Тишка алчно тянулся через стол, чтобы ничего не упустить, но передние тоже тянулись, привставали, он видел только шапки или кудлы. И в самом переду видел вертлявый барашковый ушан, — казалось, он-то и застил, как можно злостнее, то справа, то слева учительский стол, ненавистный ушан, который все хотел зацапать для себя одного… У Тишки даже зубы скрипнули: дурак, пока все разговаривали, почему не уселся там, спереди? А учитель говорил дальше — про цилиндры, в которых от вспышки горючего получается двигательная работа. Вот он сейчас покажет чертежом на доске.
И учитель вычертил мелом три палочки: две стоячих, одну продольную. Хилые, кривоватые, белесые палочки. «Цилиндры, цилиндры», — старательно повторял Тишка. Все равно, — не только непонятно, а прямо противоестественно было, чтобы в таких палочках могла прятаться и завывать та чертова сила, которая бурей мчала грузовик с Тишкой, дядей Иваном и еще с двадцатью дюжими мужиками. (Она и тут рядом, в гараже, рычала то и дело!) Перед Тишкой возникла телега, понятная, добрая, обильно подмазанная дегтем, и лошадиные ноги, с упрямой натугой волокущие ее. Тишка не хотел, но телега увозила его все дальше, все отраднее увозила куда-то, где цилиндры облегчительно пропадали совсем… Он не поддавался, он до тряски во всем теле напрягал слух, всего себя с отчаянием выжимал навстречу словам о цилиндрах, о поршнях, но слова текли мимо, пустые, недающиеся, чуждые, их хватали и понимали только вот эти, сидящие впереди, городские, сызмала навострившиеся на всяких железных хитростях, они, даже знающие, переспрашивали то и дело учителя. У Тишки сладко, предгибельно закатилось под животом…

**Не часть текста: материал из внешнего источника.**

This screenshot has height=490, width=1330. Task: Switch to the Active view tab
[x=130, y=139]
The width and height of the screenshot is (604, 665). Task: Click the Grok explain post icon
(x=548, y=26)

Во время перерыва тут же пролез к учительскому столу. Лежало там одутлое железное тело, зияющее дырами, а с боков выпустившее отростки и трубы, как бы сучклявое. Оно было выдуманно, уродливо, нарочито запутанно, чтобы заморочить человека… Тишка попробовал спросить у парня в шарфе, тоже, видать, неудачника, где же цилиндры. «А вот», — парень ткнул пальцем в круглую дыру. Тишка сопоставил с этим палочки учителя, клокочущую везучую силу. Все запуталось еще бедовее. Поискал места на передних скамьях, но всюду лежали шапки.
Вечером тягостно ему было явиться на глаза Журкину: как бы не начал расспрашивать… Но гробовщик не видел и не слышал ничего. Кипел чайник, на табуретке горел фитилек и разложена была рабочая снасть, а он, отвернувшись, забыв про все, затискав бороду в кулак, глядел и глядел в огненную печурку.
— Не захворал ли, дядя Иван?
Гробовщик вспугнуто встрепенулся.
— Да нет, так… накивался днем-то. Смотри: струмент сейчас взял, он из рук валится.
И в первый раз ощутил себя Тишка одного роста с дядей Иваном. Теперь уже не зазорно было спросить:
— Дядя Иван, а что такое цилиндр?
— Какой цилиндр?
— А в машине.
Журкин вяло подумал.
— В машине… не знаю. Вот шапки раньше такие были, господа их носили, назывались цилиндры. Вроде, если упомнишь, старые старики на деревне носили — гречневики. — Впрочем, по лицу Тишкиному понял, что говорит неподходящее… — Ну, как у тебя наука, парень?
— Да так… — Тишка пасмурно колупал пальцем печурку.
Журкин больше и не допрашивал.
К ночи опять неурочно зазвонили на слободе — густо и грозно. К ночи малолюднее теперь становился барак: те, что постарше, раньше укладывались спать, утомленные и успокоенные опорой, теперь уже по своей специальности работой. Тех, кто помоложе, выманивали на позднюю гулянку весна, электрические огоньки, кустами рассыпанные на более оживленных участках, где и клубы, и кино, и девчата… В бараке догасали печи, догасали дремотные — под благовест — разговоры о том, что вот на слободе открылось знамение — засветился церковный купол, что бабы мутятся. Обуткин, направляясь домой, позвал с собой Журкина — посмотреть чудо.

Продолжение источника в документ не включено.